Problem details: The answer must restate every record word for word.

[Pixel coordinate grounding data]

------------------------------------------------------------------------

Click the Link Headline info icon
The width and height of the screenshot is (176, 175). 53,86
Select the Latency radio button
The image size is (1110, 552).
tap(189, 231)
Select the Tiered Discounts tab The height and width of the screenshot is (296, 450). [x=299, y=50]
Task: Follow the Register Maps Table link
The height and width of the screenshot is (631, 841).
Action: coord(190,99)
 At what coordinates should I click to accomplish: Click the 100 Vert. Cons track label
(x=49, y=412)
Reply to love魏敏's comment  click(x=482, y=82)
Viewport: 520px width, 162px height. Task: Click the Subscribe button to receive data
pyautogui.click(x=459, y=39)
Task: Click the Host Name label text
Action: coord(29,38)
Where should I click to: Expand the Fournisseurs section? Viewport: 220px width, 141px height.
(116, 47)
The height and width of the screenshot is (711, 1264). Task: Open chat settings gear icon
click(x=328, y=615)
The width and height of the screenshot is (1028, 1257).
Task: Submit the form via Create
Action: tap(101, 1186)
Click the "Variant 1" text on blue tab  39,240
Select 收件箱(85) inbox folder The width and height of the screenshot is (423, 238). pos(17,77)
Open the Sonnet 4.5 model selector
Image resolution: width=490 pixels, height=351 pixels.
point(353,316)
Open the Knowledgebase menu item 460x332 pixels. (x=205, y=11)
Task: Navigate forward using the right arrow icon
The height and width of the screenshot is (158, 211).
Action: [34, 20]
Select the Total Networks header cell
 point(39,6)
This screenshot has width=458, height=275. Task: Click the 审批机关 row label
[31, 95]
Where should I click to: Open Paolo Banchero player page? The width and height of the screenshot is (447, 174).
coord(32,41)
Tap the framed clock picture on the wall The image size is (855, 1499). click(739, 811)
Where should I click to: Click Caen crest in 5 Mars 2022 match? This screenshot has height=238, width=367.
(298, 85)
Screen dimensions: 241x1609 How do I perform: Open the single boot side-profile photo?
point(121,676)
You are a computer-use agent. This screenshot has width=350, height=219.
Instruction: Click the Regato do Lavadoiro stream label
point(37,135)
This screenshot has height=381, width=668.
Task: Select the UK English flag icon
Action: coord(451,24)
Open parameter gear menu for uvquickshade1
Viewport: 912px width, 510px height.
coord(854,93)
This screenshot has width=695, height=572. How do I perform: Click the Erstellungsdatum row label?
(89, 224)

------------------------------------------------------------------------

Answer for this exercise:
Click the Link Headline info icon
The width and height of the screenshot is (176, 175). 53,86
Select the Latency radio button
The image size is (1110, 552).
tap(189, 231)
Select the Tiered Discounts tab The height and width of the screenshot is (296, 450). [x=299, y=50]
Task: Follow the Register Maps Table link
The height and width of the screenshot is (631, 841).
Action: coord(190,99)
 At what coordinates should I click to accomplish: Click the 100 Vert. Cons track label
(x=49, y=412)
Reply to love魏敏's comment  click(x=482, y=82)
Viewport: 520px width, 162px height. Task: Click the Subscribe button to receive data
pyautogui.click(x=459, y=39)
Task: Click the Host Name label text
Action: coord(29,38)
Where should I click to: Expand the Fournisseurs section? Viewport: 220px width, 141px height.
(116, 47)
The height and width of the screenshot is (711, 1264). Task: Open chat settings gear icon
click(x=328, y=615)
The width and height of the screenshot is (1028, 1257).
Task: Submit the form via Create
Action: tap(101, 1186)
Click the "Variant 1" text on blue tab  39,240
Select 收件箱(85) inbox folder The width and height of the screenshot is (423, 238). pos(17,77)
Open the Sonnet 4.5 model selector
Image resolution: width=490 pixels, height=351 pixels.
point(353,316)
Open the Knowledgebase menu item 460x332 pixels. (x=205, y=11)
Task: Navigate forward using the right arrow icon
The height and width of the screenshot is (158, 211).
Action: [34, 20]
Select the Total Networks header cell
 point(39,6)
This screenshot has width=458, height=275. Task: Click the 审批机关 row label
[31, 95]
Where should I click to: Open Paolo Banchero player page? The width and height of the screenshot is (447, 174).
coord(32,41)
Tap the framed clock picture on the wall The image size is (855, 1499). click(739, 811)
Where should I click to: Click Caen crest in 5 Mars 2022 match? This screenshot has height=238, width=367.
(298, 85)
Screen dimensions: 241x1609 How do I perform: Open the single boot side-profile photo?
point(121,676)
You are a computer-use agent. This screenshot has width=350, height=219.
Instruction: Click the Regato do Lavadoiro stream label
point(37,135)
This screenshot has height=381, width=668.
Task: Select the UK English flag icon
Action: coord(451,24)
Open parameter gear menu for uvquickshade1
Viewport: 912px width, 510px height.
coord(854,93)
This screenshot has width=695, height=572. How do I perform: Click the Erstellungsdatum row label?
(89, 224)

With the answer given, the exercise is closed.